● **练习要求**
把多阶段抓取说明中以“多阶段抓取 pipeline¶”开头、以“URL 永不开 tab。”结尾的这段重写一遍，并将其中的“pipeline”全部替换为“流水线”。

--- 原文摘录 ---

多阶段抓取 pipeline¶

v0.10.87 起（SPEC-004 Phase 1）— 默认关闭，需在 settings 把 enableMultiStageScrape 改 true 启用。 Phase 2 域名状态机将基于本 pipeline 的事件流构建。

为什么要做¶

旧链路 processWebsiteScrape 拿到任何官网 URL 都会直接 scrapeWithTab(url) 开 chrome.tabs 实抓：

单站 ~ 5-10 秒
大批量（如 22 万站）需 ~ 30 天
浪费场景：DNS 死、SSL 过期、404、anti-bot 全拒、真无 contact 的站

多阶段 pipeline 在 tab fallback 之前加 3 道闸：HEAD 探测 → GET fetch → regex 解析。能在客户端轻量层处理掉的 URL 永不开 tab。

--- 数据摘录 ---

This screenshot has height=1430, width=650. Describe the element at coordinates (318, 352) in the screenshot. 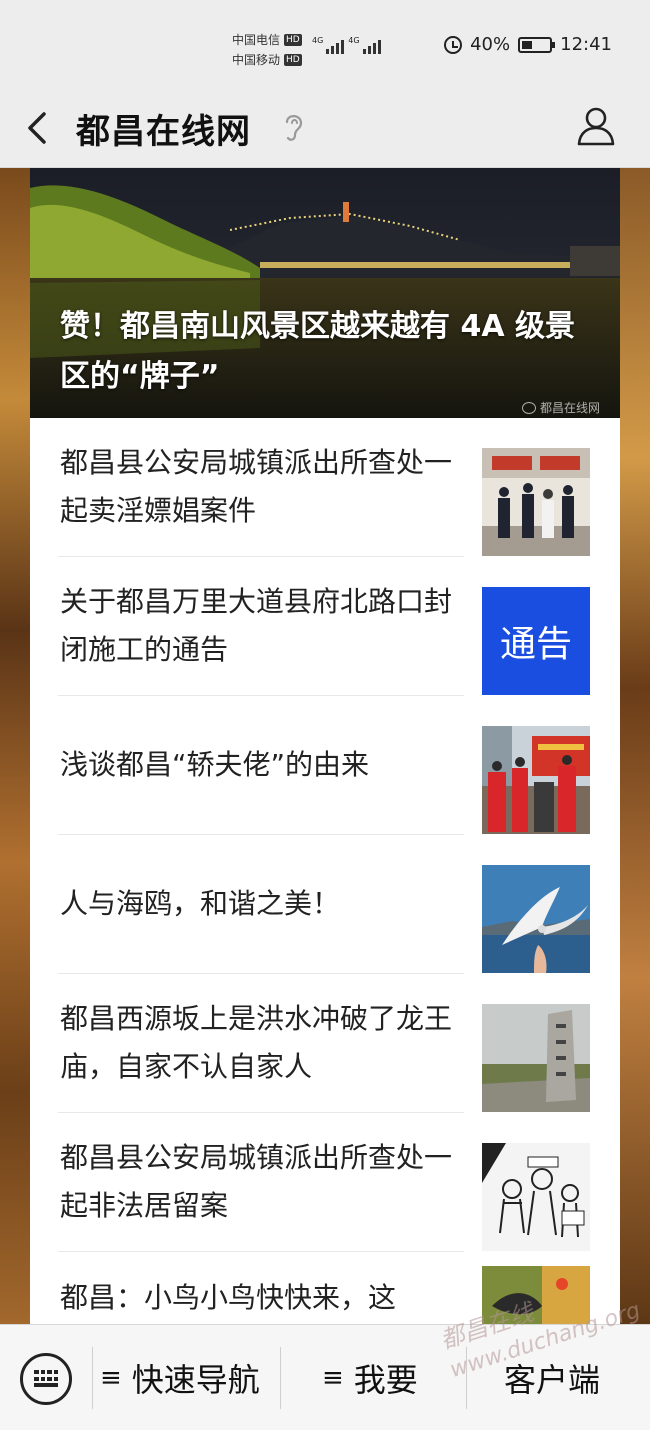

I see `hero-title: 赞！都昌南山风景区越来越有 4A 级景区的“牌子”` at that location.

---

● **书面回答**
多阶段抓取 流水线¶

v0.10.87 起（SPEC-004 Phase 1）— 默认关闭，需在 settings 把 enableMultiStageScrape 改 true 启用。 Phase 2 域名状态机将基于本 流水线 的事件流构建。

为什么要做¶

旧链路 processWebsiteScrape 拿到任何官网 URL 都会直接 scrapeWithTab(url) 开 chrome.tabs 实抓：

单站 ~ 5-10 秒
大批量（如 22 万站）需 ~ 30 天
浪费场景：DNS 死、SSL 过期、404、anti-bot 全拒、真无 contact 的站

多阶段 流水线 在 tab fallback 之前加 3 道闸：HEAD 探测 → GET fetch → regex 解析。能在客户端轻量层处理掉的 URL 永不开 tab。